_Problem statement_: In the records below, find the line that contains "Given: Click the lightbulb assistant icon" and the line that contains "Task: Submit the assignment". Set down exactly those lines and every line between them, and nothing more.

== Records provided

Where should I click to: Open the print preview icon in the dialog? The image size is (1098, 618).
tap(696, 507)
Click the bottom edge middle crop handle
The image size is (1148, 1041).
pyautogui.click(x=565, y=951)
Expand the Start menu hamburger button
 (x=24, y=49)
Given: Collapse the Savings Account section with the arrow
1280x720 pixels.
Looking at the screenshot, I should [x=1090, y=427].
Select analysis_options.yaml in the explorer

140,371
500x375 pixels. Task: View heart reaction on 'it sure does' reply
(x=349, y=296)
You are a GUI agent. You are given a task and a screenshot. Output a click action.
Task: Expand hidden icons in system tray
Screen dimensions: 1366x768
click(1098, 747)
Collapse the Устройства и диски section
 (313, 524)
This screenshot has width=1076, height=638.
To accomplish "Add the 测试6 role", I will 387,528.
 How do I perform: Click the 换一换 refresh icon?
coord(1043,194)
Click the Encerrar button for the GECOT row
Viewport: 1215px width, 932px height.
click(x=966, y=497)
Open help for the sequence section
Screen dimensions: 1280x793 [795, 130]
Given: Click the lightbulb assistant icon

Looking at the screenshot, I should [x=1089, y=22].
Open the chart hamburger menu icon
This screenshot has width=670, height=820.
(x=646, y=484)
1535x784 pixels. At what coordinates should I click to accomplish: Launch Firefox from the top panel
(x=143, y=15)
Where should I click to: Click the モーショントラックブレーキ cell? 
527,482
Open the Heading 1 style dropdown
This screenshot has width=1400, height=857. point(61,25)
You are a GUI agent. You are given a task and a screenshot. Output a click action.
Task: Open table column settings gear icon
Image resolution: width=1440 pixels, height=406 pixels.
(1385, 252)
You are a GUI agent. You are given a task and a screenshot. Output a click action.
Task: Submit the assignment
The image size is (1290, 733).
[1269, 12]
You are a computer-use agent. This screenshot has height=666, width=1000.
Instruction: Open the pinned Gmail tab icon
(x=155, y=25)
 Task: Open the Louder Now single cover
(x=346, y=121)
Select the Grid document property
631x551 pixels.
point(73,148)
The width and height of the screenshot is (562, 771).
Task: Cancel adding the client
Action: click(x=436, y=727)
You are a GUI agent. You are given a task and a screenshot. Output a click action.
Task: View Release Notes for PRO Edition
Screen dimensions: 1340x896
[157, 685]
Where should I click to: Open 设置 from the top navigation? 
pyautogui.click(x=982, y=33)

====

_Finished exercise_:
Given: Click the lightbulb assistant icon

Looking at the screenshot, I should [x=1089, y=22].
Open the chart hamburger menu icon
This screenshot has width=670, height=820.
(x=646, y=484)
1535x784 pixels. At what coordinates should I click to accomplish: Launch Firefox from the top panel
(x=143, y=15)
Where should I click to: Click the モーショントラックブレーキ cell? 
527,482
Open the Heading 1 style dropdown
This screenshot has width=1400, height=857. point(61,25)
You are a GUI agent. You are given a task and a screenshot. Output a click action.
Task: Open table column settings gear icon
Image resolution: width=1440 pixels, height=406 pixels.
(1385, 252)
You are a GUI agent. You are given a task and a screenshot. Output a click action.
Task: Submit the assignment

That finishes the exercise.